Mobilization should acknowledge international scope, not just American scene

  • [From @dave-macquarrie (original post: Feedback from a Canadian)]:

    Feedback on the document. First, immense congratulations on an incredibly detailed comprehensive document. The following comments are meant only as feedback, and not in any way meant to take away from congratulations. The document is so dense that it would likely take me months to absorb so as to do it justice (and then distract me from other ways of contributing). Thus I can scan it, but I cannot not offer critique in detail (even if I had the expertise to do so). What would be most helpful to me would be a 4-5 page summary of key points, from whence I could then refer back to the document in depth if needed (by myself or others in discussion). This summary needs to be near the beginning and easily extracted from the main body, thus available for wider distribution.

    On a number of occasions, the transition from referencing the past to referencing the present is too rapid, and I was initially left in confusion. A specific example is on page 30, para 2 (past) to para 3 (present) “The President should . . .” A lead-in such as “In the current emergency response to global warming, the President should . . .” would be very helpful.

    What follows is a tricky point (please remember that i am simply telling my truths so as to be honest; this is the nature of feedback, not criticism): Overall, the document is heavily orientated to America. I am a Canadian. I am very aware of how, even in Canada, there is an anti-American stance that objects to the strong tendency of Americans to language as if the only country was America. And unfortunately this document is of that ilk. For example, America did not win the war — the Allies won the war, albeit the massive industrial weight of America was a major factor.But when you say America won the war, you lose the contributions of Canada, Britain, etc. I am not being picky; there are many other examples I could give. And the last thing needed at present is to alienate other communities, especially ones who wish to applaud the work you are doing. Global warming is a world issue, not an American issue. And it is an emotional issue, not just a technological one.

    If mobilization is to be effective , the mobilization must eventually be international in its scope. As a simple remedy, I would suggest adding a paragraph or two at the beginning in which you acknowledge the international scope, both of winning WWII and of global warming, and that the need is for international mobilization. You could then indicate that the current document addresses the American scene, and may provide a model for how international and other national bodies might respond in kind. Somewhere in the body of the document, you could then scope out how, for example, American and China might then interact more effectively. We need global governance. I would suggest this recent article from The Great Transition Initiative: Towards Global Political Integration. Again, thanks for all the work.

    Dave MacQuarrie, West Vancouver, BC.

  • [Mack Tilton responded]:

    I very much agree with Dave that this document is way too much for the average person to digest and also too centered on the USA. I was going to initiate a comment but my thoughts fit well here.
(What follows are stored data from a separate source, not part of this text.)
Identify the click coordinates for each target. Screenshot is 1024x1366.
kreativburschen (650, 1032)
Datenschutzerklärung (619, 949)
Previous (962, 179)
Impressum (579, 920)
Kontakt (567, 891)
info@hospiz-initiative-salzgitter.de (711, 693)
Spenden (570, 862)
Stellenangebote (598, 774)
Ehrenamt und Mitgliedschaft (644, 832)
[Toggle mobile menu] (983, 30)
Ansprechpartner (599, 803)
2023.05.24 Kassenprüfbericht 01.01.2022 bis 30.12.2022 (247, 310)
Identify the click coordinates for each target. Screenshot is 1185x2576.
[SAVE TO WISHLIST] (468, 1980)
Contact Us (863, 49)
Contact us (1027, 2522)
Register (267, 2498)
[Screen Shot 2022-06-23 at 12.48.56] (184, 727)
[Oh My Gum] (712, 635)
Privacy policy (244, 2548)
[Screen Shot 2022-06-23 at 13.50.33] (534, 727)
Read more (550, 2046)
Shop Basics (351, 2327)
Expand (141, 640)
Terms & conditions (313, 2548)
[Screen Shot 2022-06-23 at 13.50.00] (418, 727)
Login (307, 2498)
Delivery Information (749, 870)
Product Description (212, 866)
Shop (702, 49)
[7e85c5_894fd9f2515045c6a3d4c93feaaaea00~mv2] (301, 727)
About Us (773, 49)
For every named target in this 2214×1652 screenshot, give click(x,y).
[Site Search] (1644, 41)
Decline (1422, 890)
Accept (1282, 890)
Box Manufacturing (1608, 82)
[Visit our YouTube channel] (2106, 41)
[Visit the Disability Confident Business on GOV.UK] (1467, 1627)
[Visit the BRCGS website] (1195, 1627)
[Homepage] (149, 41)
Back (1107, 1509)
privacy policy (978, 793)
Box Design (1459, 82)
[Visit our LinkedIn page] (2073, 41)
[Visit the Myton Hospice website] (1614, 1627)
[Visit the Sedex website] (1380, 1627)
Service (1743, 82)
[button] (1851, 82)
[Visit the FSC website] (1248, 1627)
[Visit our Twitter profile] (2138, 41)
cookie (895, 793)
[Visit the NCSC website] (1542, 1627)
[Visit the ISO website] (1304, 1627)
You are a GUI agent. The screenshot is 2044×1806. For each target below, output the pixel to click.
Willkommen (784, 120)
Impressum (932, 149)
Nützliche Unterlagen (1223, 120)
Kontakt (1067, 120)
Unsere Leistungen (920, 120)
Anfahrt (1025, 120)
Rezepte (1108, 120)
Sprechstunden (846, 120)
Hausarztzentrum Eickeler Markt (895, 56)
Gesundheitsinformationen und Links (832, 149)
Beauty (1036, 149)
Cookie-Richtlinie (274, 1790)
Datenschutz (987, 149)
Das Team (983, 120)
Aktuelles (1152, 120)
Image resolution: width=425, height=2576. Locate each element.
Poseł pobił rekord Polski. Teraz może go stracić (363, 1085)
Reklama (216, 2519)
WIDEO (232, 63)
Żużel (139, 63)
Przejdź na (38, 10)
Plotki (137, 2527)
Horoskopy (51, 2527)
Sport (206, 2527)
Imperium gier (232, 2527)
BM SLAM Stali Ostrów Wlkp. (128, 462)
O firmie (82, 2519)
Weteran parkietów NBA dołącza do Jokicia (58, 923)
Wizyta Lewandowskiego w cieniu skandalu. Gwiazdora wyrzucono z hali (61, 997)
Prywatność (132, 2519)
    WWII was not a global event. It was a handful of countries fighting a brutal war against a group of other countries with the rest of the world sitting out. In contrast, global warming is obviously global. If I understand the analogy, it is that the mobilization in the USA provided the leadership and support for the allies to win WWII and we can do it again. Here are my related questions. Does the USA need to take the sole leadership role? Do we expect the rest of the world to mobilize concurrently with us? Can under-developed parts of the world use these same techniques?

    Mack Tilton, Kansas City, MO USA

  • From @david-nemerson (original post):

    Does the future of civilization rest on the upcoming US election? This is a very interesting document. Obviously, it is VERY United States-centric. The role of international agreements (COP21 anyone) or other national efforts are utterly lacking. In fact, if you accept the urgent tone on face value, then one could argue that the very future of civilization rests on Hillary Clinton winning the election and then her being convinced to essentially immediately pursue the emergency measures outlined in the plan (not to mention getting it through Congress!). None of the timelines presented are remotely achievable if we do not start until after the 2020 elections or later. In a similar vein, there is very little in the plan on how other nations might synergize with the US if it pursued the plan as described. If the US were to adopt these measures, will the rest of the world fall in line and head off catastrophe? The plan is pretty thin on this point.

    My other major comment is that I am not convinced that the economy as currently structured is robust enough to accommodate the massive changes envisioned in a very short time. The shuttering of various industries, and the scaling up of others, as envisioned, would cause vast dislocations in labor markets. Millions will become unemployed while millions will need to be trained and re-employed. The plan envisions trillions in government spending. I’m just not sure that the economy can accommodate such massive changes and remain stable.

    Finally, there is essentially no science in the document to back up the urgent timetable. There is not universal agreement that there is zero carbon budget remaining, for example. While I understand not putting the science in the plan, it will need to be part of the larger plan to convince President Clinton to pursue the program outlined. Good luck!

  • Harry Gregory responds to @david-nemerson (original post):

    Yes, David, the future of civilization rests on the upcoming US election. That, and the outcome of the 100-day summit. It is a long shot to be sure, but the next 8 months are the most important in history. If we capitalize on the opportunity in front of us history will credit HRC with leading the global victory over climate change the way that FDR is credited for winning WWII and Lincoln for winning the Civil War. We know that Russell Greene is the real hero for creating this opportunity. Russell Greene is our Joshua Chamberlain. Andy Andrews is the author of the Butterfly Effect. Watch him tell Joshua Chamberlain’s story:

  • administrators

    Hi @dave-macquarrie,

    Thanks so much for the great feedback and apologies for the belated response.

    Yes - we plan to produce an executive summary for the final version.

    I think you are right that the piece is too “America First.” If you could point out to me all the places that seem inaccurate or rub you the wrong way as a Canadian I would very much appreciate it.

    We are working on an international section, as well. That should be ready in the near future.